§ **Given passage**:
>>

Before I give up my freedoms of choice which seems to be quite extensive when one looks over the landscape, I would like to know that the government which the protesters want to take over the power of choice from me is benign and minimally responsive, which is another word for democratic. Here is a reply from early this morning discussing responsiveness of our present Democrat led government:

I have been preoccupied by your two laments since reading them. I found them profoundly affecting.

Let me project of my own perspective onto you. We're probably both middle-class, college-educated and often beyond, perhaps business owners or middle to high management. We probably live in suburbia in our own homes, and have sent or are sending our kids to college. We have a hobby, perhaps golf, and aspire to a decent retirement with some travel.

What do we have in common with anyone that you can think of in the Democrat party in positions of national office? What do we have in common with the intellectuals at Harvard who provide the intellectual rationalization for what the Democrats in national office do? What do we have in common with the Harvard educated, Democrat registered, financial elitists who are running our international banks and hedge funds? What do we have in common with the likes of Larry Summers who moves elegantly from Harvard Square to Wall Street to Pennsylvania Avenue? Do we have access to their information? Do we have access to their social circle? Do we have entry-level opportunities to aspire to their positions? Do these people in government and finance, and also at the top levels of media, see themselves as more connected to Lexington, Kentucky or London England?

Do you use the same language, I do not mean the same words I mean the same language of, as the people at Harvard use when they speak to elitists in finance, government, media, etc.? Does the word "amnesty" mean the same thing to you as it does to these people? Does the word "investment?" Do the words, "hope" and "change?" What about words like "free exercise of religion," "right to bear arms," "reserved to the states or to the people?"

When your children come back from the University to which you sent them hoping they would learn to read, write, think, debate, cipher, program, invent, and fear God, do you find them speaking another language, denying God and barely tolerating you? That is to be expected and has been the result of real education from time immemorial but there is a difference now, our children have not being educated but indoctrinated. Just as slick as that we have been defrauded and we are terrified not to send our next child into the same process to be defrauded again lest he miss the next step up life's ladder. Our universities are not designed to turn out Thomas Jeffersons but Barak Obamas; not Renaissance men but revolutionaries. Mostly, they are taught the new language, Orwell called it "Newspeak", we call it "Orwellian," which might entitle them to gain entry into the closed circle of elites. We thought we were sending them to university but we were in reality sending them to The Frankfurt School. Their new language is the badge of the indoctrination.

Raise your sights to even more rarefied heights and consider the likes of George Soros. Born in Hungary, evaded the Nazis as a teenage Jew, emigrated to England and graduated from the London School of Economics, turned against the country that took him in and educated him and broke the Bank of England. Acquired United States citizenship but seems to prefer to live in Europe and certainly does not confine himself to residency in America. Influenced the politics of many of the former Soviet republics to the point where he is regarded to be a persona non grata. Has invested part of his billions in influencing the American political process including elections and governance. And by the way, if you wish to invest in his Quantum fund, it is very unlikely that he would let you in. What fraction of the control over the Democratic Party that George Soros enjoys does your vote entitle you to? Are you more or less patriotic than George Soros? Can you believe that he would hesitate for a minute to break the bank of America? What part of the set of moral values held by George Soros do you share? How much has George Soros' money and influence diluted your share of stock in our corporate adventure called America? Can you rectify that at the ballot box?

<<

§ **Questions to answer**:
1. In the given passage, list each thing the parents hoped their children would learn at university.
2. Repeat the given passage word for word, starting at "Before I give" and ending at "them profoundly affecting.".

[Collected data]
>>

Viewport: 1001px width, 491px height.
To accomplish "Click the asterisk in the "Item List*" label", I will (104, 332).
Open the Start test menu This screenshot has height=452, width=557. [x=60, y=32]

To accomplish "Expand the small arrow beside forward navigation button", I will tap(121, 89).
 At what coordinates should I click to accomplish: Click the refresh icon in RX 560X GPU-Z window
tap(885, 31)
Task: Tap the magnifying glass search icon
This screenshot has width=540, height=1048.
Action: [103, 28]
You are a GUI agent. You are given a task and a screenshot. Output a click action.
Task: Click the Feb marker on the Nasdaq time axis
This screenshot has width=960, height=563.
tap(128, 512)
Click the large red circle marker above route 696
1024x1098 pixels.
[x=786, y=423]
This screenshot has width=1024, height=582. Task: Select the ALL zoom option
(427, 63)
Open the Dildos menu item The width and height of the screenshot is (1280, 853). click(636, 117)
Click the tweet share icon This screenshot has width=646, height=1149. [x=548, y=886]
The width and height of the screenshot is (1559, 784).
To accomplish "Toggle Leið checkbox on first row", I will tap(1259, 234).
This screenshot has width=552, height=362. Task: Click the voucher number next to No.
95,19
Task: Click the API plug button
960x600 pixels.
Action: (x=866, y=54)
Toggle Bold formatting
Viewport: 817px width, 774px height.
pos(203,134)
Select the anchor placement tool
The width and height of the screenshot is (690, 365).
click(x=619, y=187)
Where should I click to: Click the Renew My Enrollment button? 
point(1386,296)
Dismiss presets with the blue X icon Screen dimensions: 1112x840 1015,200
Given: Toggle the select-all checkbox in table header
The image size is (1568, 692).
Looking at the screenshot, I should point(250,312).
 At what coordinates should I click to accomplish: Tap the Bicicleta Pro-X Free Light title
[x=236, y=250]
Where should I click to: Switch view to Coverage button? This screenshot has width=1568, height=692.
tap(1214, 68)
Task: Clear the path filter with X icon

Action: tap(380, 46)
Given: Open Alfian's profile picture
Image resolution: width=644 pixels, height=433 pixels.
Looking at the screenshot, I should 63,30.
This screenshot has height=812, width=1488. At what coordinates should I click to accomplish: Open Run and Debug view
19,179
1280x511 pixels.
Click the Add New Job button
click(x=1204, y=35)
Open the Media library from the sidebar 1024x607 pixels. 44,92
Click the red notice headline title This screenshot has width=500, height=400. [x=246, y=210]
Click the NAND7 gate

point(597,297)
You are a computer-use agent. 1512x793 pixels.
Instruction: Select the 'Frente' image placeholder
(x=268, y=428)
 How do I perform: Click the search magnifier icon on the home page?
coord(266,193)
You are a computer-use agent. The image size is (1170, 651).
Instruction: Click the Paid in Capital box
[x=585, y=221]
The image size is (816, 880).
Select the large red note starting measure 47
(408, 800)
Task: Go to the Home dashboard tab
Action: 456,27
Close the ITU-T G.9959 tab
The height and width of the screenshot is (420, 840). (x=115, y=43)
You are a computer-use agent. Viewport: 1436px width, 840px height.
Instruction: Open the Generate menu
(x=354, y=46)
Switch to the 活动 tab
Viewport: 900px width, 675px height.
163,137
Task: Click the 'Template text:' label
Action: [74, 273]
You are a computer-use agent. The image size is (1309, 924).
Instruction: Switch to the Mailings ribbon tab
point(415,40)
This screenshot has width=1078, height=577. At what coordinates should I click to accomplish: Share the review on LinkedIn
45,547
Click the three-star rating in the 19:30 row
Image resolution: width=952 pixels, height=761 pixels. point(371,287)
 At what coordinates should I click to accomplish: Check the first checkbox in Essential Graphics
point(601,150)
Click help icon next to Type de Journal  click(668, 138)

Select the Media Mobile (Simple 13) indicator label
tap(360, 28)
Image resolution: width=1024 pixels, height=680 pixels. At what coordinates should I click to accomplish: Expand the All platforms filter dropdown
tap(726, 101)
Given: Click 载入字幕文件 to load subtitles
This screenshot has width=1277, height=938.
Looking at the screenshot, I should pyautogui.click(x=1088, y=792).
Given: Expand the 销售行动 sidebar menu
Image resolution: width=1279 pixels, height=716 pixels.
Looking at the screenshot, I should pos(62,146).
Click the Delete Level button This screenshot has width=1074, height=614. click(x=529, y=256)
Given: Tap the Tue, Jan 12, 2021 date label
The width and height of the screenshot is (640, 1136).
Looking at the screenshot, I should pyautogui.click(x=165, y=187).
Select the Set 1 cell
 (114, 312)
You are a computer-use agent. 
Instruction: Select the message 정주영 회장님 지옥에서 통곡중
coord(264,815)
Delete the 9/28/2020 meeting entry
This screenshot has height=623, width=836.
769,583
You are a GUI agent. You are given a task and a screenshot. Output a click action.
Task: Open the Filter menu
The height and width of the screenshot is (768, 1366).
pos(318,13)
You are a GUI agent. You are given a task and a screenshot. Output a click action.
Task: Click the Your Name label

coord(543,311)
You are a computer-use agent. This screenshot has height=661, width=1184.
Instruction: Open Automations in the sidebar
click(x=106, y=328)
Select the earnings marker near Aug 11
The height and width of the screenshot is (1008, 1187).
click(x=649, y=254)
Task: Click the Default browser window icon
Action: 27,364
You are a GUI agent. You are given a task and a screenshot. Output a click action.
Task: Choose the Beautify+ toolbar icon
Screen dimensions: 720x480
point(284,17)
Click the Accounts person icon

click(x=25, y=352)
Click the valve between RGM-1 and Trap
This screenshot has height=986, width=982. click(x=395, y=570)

<<

§ **Answers for each item**:
1. read, write, think, debate, cipher, program, invent, fear God

2.
Before I give up my freedoms of choice which seems to be quite extensive when one looks over the landscape, I would like to know that the government which the protesters want to take over the power of choice from me is benign and minimally responsive, which is another word for democratic. Here is a reply from early this morning discussing responsiveness of our present Democrat led government:

I have been preoccupied by your two laments since reading them. I found them profoundly affecting.